- **Your goal**: Extract every line of the data below and reproduce it word for word, with no changes.

- **Exercise material**:
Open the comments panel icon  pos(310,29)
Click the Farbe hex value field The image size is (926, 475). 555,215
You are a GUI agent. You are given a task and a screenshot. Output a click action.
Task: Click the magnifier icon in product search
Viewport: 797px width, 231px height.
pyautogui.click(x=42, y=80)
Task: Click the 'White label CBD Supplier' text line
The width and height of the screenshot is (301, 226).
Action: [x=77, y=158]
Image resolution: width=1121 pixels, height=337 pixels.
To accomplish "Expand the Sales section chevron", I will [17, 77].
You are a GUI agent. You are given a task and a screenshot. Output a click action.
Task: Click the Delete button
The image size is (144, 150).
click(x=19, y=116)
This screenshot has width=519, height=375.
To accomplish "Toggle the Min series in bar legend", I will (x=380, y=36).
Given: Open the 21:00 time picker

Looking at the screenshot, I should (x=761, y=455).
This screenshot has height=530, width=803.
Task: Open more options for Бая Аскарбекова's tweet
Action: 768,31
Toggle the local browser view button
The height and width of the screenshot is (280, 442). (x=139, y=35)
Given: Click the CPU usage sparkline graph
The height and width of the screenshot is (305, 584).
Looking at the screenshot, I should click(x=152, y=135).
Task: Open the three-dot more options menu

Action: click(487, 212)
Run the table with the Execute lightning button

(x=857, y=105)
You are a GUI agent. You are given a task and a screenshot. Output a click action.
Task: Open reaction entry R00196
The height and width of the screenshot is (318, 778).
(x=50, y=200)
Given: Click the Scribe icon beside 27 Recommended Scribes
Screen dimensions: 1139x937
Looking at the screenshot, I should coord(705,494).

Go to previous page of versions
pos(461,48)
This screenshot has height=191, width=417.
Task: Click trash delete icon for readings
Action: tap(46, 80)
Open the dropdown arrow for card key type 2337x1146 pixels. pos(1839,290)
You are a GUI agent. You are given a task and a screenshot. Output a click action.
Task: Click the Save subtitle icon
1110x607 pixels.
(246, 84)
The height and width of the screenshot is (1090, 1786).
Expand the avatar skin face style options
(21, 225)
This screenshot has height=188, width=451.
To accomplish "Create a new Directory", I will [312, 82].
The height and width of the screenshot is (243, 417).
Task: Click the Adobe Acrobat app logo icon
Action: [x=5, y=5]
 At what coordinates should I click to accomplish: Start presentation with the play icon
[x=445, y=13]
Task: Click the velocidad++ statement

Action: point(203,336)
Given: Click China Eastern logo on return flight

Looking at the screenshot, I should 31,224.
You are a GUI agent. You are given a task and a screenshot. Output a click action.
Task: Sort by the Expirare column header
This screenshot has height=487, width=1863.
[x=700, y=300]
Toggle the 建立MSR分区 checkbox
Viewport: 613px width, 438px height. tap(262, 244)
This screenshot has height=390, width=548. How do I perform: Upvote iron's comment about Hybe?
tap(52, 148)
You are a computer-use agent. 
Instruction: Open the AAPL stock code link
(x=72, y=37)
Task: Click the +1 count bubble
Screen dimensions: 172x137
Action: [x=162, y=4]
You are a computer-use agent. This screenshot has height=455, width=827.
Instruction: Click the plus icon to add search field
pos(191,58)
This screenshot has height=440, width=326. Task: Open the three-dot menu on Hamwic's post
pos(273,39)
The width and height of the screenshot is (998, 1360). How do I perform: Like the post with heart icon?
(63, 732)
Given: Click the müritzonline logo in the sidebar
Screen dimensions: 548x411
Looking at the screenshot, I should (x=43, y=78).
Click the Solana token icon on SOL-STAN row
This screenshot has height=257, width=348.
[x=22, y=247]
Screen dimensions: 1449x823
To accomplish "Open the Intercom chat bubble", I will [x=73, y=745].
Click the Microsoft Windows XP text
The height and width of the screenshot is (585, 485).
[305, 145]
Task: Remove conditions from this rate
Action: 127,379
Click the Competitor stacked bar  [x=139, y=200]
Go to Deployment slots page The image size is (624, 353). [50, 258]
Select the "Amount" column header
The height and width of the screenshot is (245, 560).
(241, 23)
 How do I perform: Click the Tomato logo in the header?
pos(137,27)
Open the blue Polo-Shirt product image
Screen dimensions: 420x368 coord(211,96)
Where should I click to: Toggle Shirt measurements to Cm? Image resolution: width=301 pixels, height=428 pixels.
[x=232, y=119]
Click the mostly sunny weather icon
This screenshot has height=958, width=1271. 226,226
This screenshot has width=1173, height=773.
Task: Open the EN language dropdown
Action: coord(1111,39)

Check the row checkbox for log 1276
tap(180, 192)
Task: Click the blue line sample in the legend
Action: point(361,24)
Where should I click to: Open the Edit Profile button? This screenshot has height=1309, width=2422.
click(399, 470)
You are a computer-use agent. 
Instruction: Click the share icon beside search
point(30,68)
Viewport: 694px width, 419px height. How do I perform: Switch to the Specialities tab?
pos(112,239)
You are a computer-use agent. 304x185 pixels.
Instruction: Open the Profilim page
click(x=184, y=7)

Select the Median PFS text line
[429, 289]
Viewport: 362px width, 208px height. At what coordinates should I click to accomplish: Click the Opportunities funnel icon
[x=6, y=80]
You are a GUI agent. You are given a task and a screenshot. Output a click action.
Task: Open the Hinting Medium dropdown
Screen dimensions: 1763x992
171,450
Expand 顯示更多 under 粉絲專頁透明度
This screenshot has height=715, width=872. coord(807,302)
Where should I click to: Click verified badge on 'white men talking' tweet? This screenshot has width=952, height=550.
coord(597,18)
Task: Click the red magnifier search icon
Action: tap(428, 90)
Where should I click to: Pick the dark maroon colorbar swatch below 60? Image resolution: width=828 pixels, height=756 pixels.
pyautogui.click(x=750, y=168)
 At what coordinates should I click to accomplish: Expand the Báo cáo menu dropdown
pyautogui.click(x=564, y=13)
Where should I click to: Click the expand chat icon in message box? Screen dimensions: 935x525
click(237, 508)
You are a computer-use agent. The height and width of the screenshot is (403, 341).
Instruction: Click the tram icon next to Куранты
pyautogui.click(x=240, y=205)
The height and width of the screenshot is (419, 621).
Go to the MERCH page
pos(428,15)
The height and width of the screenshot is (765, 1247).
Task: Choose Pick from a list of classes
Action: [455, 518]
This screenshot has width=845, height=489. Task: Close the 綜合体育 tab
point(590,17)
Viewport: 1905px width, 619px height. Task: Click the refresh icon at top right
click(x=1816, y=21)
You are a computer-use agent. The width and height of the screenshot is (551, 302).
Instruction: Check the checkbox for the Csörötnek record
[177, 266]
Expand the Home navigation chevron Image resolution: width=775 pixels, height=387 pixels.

- **Exercise response**:
Open the comments panel icon  pos(310,29)
Click the Farbe hex value field The image size is (926, 475). 555,215
You are a GUI agent. You are given a task and a screenshot. Output a click action.
Task: Click the magnifier icon in product search
Viewport: 797px width, 231px height.
pyautogui.click(x=42, y=80)
Task: Click the 'White label CBD Supplier' text line
The width and height of the screenshot is (301, 226).
Action: [x=77, y=158]
Image resolution: width=1121 pixels, height=337 pixels.
To accomplish "Expand the Sales section chevron", I will [17, 77].
You are a GUI agent. You are given a task and a screenshot. Output a click action.
Task: Click the Delete button
The image size is (144, 150).
click(x=19, y=116)
This screenshot has width=519, height=375.
To accomplish "Toggle the Min series in bar legend", I will (x=380, y=36).
Given: Open the 21:00 time picker

Looking at the screenshot, I should (x=761, y=455).
This screenshot has height=530, width=803.
Task: Open more options for Бая Аскарбекова's tweet
Action: 768,31
Toggle the local browser view button
The height and width of the screenshot is (280, 442). (x=139, y=35)
Given: Click the CPU usage sparkline graph
The height and width of the screenshot is (305, 584).
Looking at the screenshot, I should click(x=152, y=135).
Task: Open the three-dot more options menu

Action: click(487, 212)
Run the table with the Execute lightning button

(x=857, y=105)
You are a GUI agent. You are given a task and a screenshot. Output a click action.
Task: Open reaction entry R00196
The height and width of the screenshot is (318, 778).
(x=50, y=200)
Given: Click the Scribe icon beside 27 Recommended Scribes
Screen dimensions: 1139x937
Looking at the screenshot, I should coord(705,494).

Go to previous page of versions
pos(461,48)
This screenshot has height=191, width=417.
Task: Click trash delete icon for readings
Action: tap(46, 80)
Open the dropdown arrow for card key type 2337x1146 pixels. pos(1839,290)
You are a GUI agent. You are given a task and a screenshot. Output a click action.
Task: Click the Save subtitle icon
1110x607 pixels.
(246, 84)
The height and width of the screenshot is (1090, 1786).
Expand the avatar skin face style options
(21, 225)
This screenshot has height=188, width=451.
To accomplish "Create a new Directory", I will [312, 82].
The height and width of the screenshot is (243, 417).
Task: Click the Adobe Acrobat app logo icon
Action: [x=5, y=5]
 At what coordinates should I click to accomplish: Start presentation with the play icon
[x=445, y=13]
Task: Click the velocidad++ statement

Action: point(203,336)
Given: Click China Eastern logo on return flight

Looking at the screenshot, I should 31,224.
You are a GUI agent. You are given a task and a screenshot. Output a click action.
Task: Sort by the Expirare column header
This screenshot has height=487, width=1863.
[x=700, y=300]
Toggle the 建立MSR分区 checkbox
Viewport: 613px width, 438px height. tap(262, 244)
This screenshot has height=390, width=548. How do I perform: Upvote iron's comment about Hybe?
tap(52, 148)
You are a computer-use agent. 
Instruction: Open the AAPL stock code link
(x=72, y=37)
Task: Click the +1 count bubble
Screen dimensions: 172x137
Action: [x=162, y=4]
You are a computer-use agent. This screenshot has height=455, width=827.
Instruction: Click the plus icon to add search field
pos(191,58)
This screenshot has height=440, width=326. Task: Open the three-dot menu on Hamwic's post
pos(273,39)
The width and height of the screenshot is (998, 1360). How do I perform: Like the post with heart icon?
(63, 732)
Given: Click the müritzonline logo in the sidebar
Screen dimensions: 548x411
Looking at the screenshot, I should (x=43, y=78).
Click the Solana token icon on SOL-STAN row
This screenshot has height=257, width=348.
[x=22, y=247]
Screen dimensions: 1449x823
To accomplish "Open the Intercom chat bubble", I will [x=73, y=745].
Click the Microsoft Windows XP text
The height and width of the screenshot is (585, 485).
[305, 145]
Task: Remove conditions from this rate
Action: 127,379
Click the Competitor stacked bar  [x=139, y=200]
Go to Deployment slots page The image size is (624, 353). [50, 258]
Select the "Amount" column header
The height and width of the screenshot is (245, 560).
(241, 23)
 How do I perform: Click the Tomato logo in the header?
pos(137,27)
Open the blue Polo-Shirt product image
Screen dimensions: 420x368 coord(211,96)
Where should I click to: Toggle Shirt measurements to Cm? Image resolution: width=301 pixels, height=428 pixels.
[x=232, y=119]
Click the mostly sunny weather icon
This screenshot has height=958, width=1271. 226,226
This screenshot has width=1173, height=773.
Task: Open the EN language dropdown
Action: coord(1111,39)

Check the row checkbox for log 1276
tap(180, 192)
Task: Click the blue line sample in the legend
Action: point(361,24)
Where should I click to: Open the Edit Profile button? This screenshot has height=1309, width=2422.
click(399, 470)
You are a computer-use agent. 
Instruction: Click the share icon beside search
point(30,68)
Viewport: 694px width, 419px height. How do I perform: Switch to the Specialities tab?
pos(112,239)
You are a computer-use agent. 304x185 pixels.
Instruction: Open the Profilim page
click(x=184, y=7)

Select the Median PFS text line
[429, 289]
Viewport: 362px width, 208px height. At what coordinates should I click to accomplish: Click the Opportunities funnel icon
[x=6, y=80]
You are a GUI agent. You are given a task and a screenshot. Output a click action.
Task: Open the Hinting Medium dropdown
Screen dimensions: 1763x992
171,450
Expand 顯示更多 under 粉絲專頁透明度
This screenshot has height=715, width=872. coord(807,302)
Where should I click to: Click verified badge on 'white men talking' tweet? This screenshot has width=952, height=550.
coord(597,18)
Task: Click the red magnifier search icon
Action: tap(428, 90)
Where should I click to: Pick the dark maroon colorbar swatch below 60? Image resolution: width=828 pixels, height=756 pixels.
pyautogui.click(x=750, y=168)
 At what coordinates should I click to accomplish: Expand the Báo cáo menu dropdown
pyautogui.click(x=564, y=13)
Where should I click to: Click the expand chat icon in message box? Screen dimensions: 935x525
click(237, 508)
You are a computer-use agent. The height and width of the screenshot is (403, 341).
Instruction: Click the tram icon next to Куранты
pyautogui.click(x=240, y=205)
The height and width of the screenshot is (419, 621).
Go to the MERCH page
pos(428,15)
The height and width of the screenshot is (765, 1247).
Task: Choose Pick from a list of classes
Action: [455, 518]
This screenshot has width=845, height=489. Task: Close the 綜合体育 tab
point(590,17)
Viewport: 1905px width, 619px height. Task: Click the refresh icon at top right
click(x=1816, y=21)
You are a computer-use agent. The width and height of the screenshot is (551, 302).
Instruction: Check the checkbox for the Csörötnek record
[177, 266]
Expand the Home navigation chevron Image resolution: width=775 pixels, height=387 pixels.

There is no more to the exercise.